BEGIN

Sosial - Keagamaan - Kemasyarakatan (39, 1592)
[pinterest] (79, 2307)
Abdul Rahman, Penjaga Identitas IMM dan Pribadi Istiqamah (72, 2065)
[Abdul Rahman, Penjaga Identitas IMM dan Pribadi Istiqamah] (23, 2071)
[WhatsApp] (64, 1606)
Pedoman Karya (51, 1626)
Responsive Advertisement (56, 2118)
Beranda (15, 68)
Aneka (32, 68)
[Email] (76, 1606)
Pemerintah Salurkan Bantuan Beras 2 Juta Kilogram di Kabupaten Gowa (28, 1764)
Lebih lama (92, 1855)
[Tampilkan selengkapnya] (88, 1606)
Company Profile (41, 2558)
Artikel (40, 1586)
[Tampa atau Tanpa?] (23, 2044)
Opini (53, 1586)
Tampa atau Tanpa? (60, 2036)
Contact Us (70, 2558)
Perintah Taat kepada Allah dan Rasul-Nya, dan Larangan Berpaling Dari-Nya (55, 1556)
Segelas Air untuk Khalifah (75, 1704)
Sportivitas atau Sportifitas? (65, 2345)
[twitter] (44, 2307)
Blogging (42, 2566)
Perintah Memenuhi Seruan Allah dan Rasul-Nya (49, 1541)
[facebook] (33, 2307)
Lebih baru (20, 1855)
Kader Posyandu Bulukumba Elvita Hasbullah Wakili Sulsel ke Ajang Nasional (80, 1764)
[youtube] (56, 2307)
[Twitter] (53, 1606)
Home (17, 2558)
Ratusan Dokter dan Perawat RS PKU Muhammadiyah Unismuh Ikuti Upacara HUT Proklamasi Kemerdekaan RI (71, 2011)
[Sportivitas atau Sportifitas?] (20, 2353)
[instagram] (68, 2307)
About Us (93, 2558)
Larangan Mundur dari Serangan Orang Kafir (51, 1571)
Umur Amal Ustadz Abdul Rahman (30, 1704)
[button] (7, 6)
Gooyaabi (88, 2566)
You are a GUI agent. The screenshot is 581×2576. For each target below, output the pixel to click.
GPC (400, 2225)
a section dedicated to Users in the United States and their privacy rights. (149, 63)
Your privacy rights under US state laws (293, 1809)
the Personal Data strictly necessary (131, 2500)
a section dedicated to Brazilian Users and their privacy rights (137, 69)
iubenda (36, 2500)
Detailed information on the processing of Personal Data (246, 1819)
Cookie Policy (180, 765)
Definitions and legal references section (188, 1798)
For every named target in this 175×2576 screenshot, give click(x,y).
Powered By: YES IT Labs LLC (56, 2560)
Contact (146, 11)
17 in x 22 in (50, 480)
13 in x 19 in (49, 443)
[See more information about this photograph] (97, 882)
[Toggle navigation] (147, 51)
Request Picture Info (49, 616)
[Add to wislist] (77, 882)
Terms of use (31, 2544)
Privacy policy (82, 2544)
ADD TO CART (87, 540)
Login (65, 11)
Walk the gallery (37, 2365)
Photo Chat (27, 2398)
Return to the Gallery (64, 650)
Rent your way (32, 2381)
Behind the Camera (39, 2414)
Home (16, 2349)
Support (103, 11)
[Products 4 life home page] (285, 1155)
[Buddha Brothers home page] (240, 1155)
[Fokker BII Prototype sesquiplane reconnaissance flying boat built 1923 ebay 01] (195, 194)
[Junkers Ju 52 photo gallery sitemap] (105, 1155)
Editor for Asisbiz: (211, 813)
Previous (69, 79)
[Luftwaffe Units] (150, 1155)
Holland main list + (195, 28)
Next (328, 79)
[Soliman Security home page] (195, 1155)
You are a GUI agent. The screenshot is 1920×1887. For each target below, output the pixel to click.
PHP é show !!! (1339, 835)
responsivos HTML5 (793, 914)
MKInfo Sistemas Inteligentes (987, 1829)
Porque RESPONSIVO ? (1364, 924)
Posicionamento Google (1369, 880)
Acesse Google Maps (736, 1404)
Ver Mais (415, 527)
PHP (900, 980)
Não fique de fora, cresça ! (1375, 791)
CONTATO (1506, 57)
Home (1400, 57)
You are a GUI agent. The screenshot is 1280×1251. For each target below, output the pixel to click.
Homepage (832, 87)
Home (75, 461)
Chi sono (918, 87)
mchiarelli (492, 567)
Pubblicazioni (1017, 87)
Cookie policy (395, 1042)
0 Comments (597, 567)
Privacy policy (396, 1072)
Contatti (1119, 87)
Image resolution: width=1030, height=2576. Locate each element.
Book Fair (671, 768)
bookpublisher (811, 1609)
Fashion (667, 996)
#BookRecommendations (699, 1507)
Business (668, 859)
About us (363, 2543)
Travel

END

Across the entries above, tally the lines that contain the string "Abdul" and give that figure alone.

* Answer box *
3